▶ WHAT YOU SHOULD DO:
Please repeat the records below exactly, from the first line through the line containing "Viewport: 952px width, 708px height.", and nothing more.

○ ○ ○ ○

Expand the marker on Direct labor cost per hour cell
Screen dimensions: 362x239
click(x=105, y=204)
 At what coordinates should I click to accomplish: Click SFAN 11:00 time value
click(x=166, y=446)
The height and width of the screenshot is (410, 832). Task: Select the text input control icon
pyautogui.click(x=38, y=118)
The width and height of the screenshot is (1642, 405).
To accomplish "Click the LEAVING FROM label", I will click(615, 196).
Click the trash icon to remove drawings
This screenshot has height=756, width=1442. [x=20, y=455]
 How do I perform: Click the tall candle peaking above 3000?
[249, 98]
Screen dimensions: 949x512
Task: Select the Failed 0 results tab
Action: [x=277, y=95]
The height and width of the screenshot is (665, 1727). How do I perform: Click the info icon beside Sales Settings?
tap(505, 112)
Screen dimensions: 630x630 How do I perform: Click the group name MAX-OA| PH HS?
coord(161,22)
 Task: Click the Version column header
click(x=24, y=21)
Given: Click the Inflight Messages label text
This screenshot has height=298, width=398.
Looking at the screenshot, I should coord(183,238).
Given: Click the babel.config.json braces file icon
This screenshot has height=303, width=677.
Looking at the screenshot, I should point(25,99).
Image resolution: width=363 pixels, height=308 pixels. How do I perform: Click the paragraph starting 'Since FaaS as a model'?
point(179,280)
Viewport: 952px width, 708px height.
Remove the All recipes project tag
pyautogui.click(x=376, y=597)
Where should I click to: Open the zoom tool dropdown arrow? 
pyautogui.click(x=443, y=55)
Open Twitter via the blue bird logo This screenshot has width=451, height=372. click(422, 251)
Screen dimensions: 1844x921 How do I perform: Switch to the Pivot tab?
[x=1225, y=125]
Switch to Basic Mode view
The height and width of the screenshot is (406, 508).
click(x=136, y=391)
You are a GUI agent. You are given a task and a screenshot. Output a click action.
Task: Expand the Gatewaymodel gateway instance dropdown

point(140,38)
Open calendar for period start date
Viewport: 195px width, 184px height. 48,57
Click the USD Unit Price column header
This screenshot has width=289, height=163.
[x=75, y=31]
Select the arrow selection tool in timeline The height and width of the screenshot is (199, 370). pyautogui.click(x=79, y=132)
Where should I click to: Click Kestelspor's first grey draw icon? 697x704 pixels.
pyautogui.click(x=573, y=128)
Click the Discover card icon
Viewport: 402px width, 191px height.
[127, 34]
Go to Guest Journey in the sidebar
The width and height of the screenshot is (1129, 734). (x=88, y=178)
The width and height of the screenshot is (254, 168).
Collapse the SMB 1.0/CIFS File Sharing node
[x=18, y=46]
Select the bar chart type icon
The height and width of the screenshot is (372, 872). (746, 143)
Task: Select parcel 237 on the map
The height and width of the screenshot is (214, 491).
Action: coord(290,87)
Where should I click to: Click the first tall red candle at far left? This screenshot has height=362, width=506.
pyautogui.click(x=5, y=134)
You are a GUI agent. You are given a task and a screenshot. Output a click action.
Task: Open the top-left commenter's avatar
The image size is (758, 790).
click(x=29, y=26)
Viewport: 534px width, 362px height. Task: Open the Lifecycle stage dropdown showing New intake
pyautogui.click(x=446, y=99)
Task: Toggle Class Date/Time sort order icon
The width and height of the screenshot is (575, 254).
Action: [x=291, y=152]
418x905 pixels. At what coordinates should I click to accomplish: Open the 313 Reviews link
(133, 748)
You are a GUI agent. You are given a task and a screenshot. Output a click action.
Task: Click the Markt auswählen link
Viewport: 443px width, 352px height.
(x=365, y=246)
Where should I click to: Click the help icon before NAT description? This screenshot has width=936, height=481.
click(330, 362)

○ ○ ○ ○

▶ ANSWER SECTION:
Expand the marker on Direct labor cost per hour cell
Screen dimensions: 362x239
click(x=105, y=204)
 At what coordinates should I click to accomplish: Click SFAN 11:00 time value
click(x=166, y=446)
The height and width of the screenshot is (410, 832). Task: Select the text input control icon
pyautogui.click(x=38, y=118)
The width and height of the screenshot is (1642, 405).
To accomplish "Click the LEAVING FROM label", I will click(615, 196).
Click the trash icon to remove drawings
This screenshot has height=756, width=1442. [x=20, y=455]
 How do I perform: Click the tall candle peaking above 3000?
[249, 98]
Screen dimensions: 949x512
Task: Select the Failed 0 results tab
Action: [x=277, y=95]
The height and width of the screenshot is (665, 1727). How do I perform: Click the info icon beside Sales Settings?
tap(505, 112)
Screen dimensions: 630x630 How do I perform: Click the group name MAX-OA| PH HS?
coord(161,22)
 Task: Click the Version column header
click(x=24, y=21)
Given: Click the Inflight Messages label text
This screenshot has height=298, width=398.
Looking at the screenshot, I should coord(183,238).
Given: Click the babel.config.json braces file icon
This screenshot has height=303, width=677.
Looking at the screenshot, I should point(25,99).
Image resolution: width=363 pixels, height=308 pixels. How do I perform: Click the paragraph starting 'Since FaaS as a model'?
point(179,280)
Viewport: 952px width, 708px height.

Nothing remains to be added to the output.